Challenges we ran into
· One of the major challenge was to try to couple the front-end and the back-end together. Both the sides are hosted on different servers and we spent quite some time trying to make them talk to each other. · The other challenge was to get the backend server up running properly on the Heroku server. · We also had to figure out a way to send the data from the backend to the front-end in a way that can be easily consumed by the front-end app.

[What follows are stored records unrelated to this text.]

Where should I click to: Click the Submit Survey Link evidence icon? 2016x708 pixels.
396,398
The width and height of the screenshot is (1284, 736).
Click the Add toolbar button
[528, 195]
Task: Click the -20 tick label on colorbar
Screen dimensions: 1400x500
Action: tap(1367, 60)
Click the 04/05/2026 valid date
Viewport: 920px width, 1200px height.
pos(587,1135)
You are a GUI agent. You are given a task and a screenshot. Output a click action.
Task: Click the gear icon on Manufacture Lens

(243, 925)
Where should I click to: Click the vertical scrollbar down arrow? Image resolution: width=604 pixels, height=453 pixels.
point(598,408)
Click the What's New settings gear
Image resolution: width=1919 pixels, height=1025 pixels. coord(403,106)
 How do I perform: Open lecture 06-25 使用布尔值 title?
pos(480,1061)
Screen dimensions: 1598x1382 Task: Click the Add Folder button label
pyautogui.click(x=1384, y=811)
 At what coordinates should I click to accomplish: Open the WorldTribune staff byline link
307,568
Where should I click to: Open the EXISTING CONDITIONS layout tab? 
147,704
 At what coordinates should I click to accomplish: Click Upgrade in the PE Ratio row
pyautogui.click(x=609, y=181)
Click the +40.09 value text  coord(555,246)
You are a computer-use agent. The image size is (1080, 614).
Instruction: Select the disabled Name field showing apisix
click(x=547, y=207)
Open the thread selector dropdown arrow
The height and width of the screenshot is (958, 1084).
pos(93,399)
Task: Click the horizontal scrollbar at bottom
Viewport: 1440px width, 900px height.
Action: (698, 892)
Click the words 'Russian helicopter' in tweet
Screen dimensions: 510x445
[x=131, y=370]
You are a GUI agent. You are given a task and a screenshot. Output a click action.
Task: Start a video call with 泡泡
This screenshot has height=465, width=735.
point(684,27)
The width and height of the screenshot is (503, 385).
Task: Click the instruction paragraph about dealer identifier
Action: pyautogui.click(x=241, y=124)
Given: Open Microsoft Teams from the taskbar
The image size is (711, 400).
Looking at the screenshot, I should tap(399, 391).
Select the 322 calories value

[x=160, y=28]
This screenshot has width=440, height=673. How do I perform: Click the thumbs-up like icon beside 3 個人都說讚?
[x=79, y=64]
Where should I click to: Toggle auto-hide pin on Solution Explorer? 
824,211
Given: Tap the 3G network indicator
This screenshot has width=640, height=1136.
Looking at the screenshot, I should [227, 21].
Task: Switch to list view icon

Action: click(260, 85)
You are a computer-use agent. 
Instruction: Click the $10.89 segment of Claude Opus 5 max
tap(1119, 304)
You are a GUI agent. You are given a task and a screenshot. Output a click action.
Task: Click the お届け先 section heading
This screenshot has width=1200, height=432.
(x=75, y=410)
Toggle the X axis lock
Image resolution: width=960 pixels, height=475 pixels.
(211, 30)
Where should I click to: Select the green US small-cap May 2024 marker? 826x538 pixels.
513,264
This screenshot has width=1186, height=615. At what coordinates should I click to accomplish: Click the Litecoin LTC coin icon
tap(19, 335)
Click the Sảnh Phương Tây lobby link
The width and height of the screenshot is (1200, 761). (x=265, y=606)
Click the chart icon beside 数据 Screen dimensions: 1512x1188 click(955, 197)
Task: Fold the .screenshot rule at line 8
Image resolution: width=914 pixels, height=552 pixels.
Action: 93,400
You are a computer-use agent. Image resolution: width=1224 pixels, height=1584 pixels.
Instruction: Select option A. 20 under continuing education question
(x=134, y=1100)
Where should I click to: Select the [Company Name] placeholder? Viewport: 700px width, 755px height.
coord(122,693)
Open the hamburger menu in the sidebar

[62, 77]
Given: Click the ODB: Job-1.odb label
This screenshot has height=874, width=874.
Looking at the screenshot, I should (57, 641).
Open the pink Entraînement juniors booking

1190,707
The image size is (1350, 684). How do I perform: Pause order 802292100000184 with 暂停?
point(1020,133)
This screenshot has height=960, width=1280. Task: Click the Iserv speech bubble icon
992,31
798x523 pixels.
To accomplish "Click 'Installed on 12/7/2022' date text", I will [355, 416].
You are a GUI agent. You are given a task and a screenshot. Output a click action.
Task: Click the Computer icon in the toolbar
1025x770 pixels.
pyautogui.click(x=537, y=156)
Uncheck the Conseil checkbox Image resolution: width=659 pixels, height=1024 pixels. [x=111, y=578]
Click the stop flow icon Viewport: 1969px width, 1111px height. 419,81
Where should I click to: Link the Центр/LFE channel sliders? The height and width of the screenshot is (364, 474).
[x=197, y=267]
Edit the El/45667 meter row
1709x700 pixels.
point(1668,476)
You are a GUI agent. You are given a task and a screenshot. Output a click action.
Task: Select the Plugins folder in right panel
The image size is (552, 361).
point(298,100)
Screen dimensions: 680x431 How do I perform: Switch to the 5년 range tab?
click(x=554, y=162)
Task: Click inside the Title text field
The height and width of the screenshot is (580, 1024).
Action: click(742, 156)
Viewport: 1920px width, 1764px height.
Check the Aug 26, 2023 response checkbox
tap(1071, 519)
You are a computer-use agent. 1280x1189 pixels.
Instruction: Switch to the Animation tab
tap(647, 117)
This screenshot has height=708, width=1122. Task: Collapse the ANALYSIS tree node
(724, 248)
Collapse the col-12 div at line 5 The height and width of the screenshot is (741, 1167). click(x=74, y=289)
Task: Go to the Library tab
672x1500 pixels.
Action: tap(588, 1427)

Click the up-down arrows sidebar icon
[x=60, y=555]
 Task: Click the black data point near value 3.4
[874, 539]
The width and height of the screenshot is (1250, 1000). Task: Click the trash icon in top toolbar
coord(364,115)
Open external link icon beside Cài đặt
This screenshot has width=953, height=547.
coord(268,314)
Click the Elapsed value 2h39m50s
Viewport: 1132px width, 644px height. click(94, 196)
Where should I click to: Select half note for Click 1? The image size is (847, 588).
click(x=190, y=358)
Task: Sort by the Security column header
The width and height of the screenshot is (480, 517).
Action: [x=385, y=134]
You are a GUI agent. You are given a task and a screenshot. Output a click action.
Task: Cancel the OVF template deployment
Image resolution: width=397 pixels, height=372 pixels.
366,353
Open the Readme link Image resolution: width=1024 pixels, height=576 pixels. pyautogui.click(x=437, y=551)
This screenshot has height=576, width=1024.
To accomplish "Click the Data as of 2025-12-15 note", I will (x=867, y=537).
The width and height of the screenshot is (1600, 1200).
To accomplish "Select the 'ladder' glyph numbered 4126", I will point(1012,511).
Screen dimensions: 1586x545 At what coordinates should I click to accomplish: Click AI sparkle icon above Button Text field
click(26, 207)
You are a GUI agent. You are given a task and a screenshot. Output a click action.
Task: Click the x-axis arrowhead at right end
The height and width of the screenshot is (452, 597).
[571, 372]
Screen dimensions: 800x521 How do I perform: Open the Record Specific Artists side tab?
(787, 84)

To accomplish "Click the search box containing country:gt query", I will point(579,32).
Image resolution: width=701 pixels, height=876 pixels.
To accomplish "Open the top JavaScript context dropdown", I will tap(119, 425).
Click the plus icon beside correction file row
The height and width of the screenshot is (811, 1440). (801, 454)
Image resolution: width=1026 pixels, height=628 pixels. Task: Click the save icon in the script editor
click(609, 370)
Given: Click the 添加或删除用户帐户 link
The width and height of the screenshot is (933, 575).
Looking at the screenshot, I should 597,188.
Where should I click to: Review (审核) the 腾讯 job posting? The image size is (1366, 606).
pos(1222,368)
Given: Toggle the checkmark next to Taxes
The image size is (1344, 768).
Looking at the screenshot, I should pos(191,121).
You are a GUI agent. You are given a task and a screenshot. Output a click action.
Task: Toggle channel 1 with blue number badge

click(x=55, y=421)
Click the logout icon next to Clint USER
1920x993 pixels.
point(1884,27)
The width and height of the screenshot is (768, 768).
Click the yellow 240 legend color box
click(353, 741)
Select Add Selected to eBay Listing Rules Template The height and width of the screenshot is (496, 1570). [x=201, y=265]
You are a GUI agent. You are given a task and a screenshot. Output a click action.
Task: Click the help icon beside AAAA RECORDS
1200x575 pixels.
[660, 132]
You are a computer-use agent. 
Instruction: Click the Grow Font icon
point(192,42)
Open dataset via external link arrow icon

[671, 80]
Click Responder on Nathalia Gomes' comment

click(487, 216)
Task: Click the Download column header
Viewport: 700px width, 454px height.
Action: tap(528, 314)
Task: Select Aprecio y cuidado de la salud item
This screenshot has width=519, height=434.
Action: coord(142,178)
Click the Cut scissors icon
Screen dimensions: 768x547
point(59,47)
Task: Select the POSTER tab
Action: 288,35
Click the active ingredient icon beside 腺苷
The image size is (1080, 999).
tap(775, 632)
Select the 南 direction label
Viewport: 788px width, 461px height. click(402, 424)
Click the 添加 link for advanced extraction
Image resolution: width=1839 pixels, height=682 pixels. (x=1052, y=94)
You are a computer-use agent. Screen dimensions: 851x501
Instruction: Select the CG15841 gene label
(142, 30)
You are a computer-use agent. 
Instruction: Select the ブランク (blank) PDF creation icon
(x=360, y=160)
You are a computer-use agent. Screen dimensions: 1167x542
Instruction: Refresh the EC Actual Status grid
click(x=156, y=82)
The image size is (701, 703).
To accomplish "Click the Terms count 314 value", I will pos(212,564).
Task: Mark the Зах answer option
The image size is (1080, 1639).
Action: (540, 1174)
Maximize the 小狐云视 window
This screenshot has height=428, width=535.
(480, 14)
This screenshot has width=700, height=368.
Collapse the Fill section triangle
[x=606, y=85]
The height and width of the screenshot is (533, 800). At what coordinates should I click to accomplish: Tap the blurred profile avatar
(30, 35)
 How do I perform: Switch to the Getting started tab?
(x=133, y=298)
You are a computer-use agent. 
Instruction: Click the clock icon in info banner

Accomplishments that we are proud of
This app would not only help the farmer’s sell their produce more efficiently, but would also help the people have a better access to nutritious produce. During a pandemic, it can be helpful for people to be able to see what farmer’s markets available to them if they are not comfortable in commuting to a particular location which has recently seen a spike in cases. From a technical perspective, developing this app gave us a better understanding of a lot of open source technologies like Flask, React.JS, Leaflet, Heroku etc. We got experience in developing the front and back end of the app and combining them seamlessly.
What we learned
We got hands-on experience in developing a full-fledged application. Each of us gained experience in developing different aspects of the application. We got extensive experience in both creating and consuming API requests.
What's next for Farmeet
This app currently lists only the nearest farmer’s markets. However, USDA also provides other resources for getting fresh produce like – CSA directory, Food Hub and on-Farm markets. Currently, USDA does not have API available for these data. We intend to host these data on Farmeet’s Mongo-DB servers and create an API which can display all the relevant information to the user. This would be a complete solution for all non-store markets. We also intend to add an API to overlay information about local cases of the pandemic. Overlaying Covid-19 data with Farmer’s market data would help users as well as farmers make informed decisions on where to source the produce from in case of a local spike in cases. Once the app is in wide use we can also capture user’s consumption patterns and model it to create a better demand forecast for the farmers. This way the farmers can avoid spoilage and they might also be able to sell their extra produce to low-income neighborhoods at a reduced price. Farmer’s markets directly benefit the farmers. However, they also suffer from lack of resources since they do not have a backing of a large corporation. Farmeet aims to provide the farmers with an equal footing.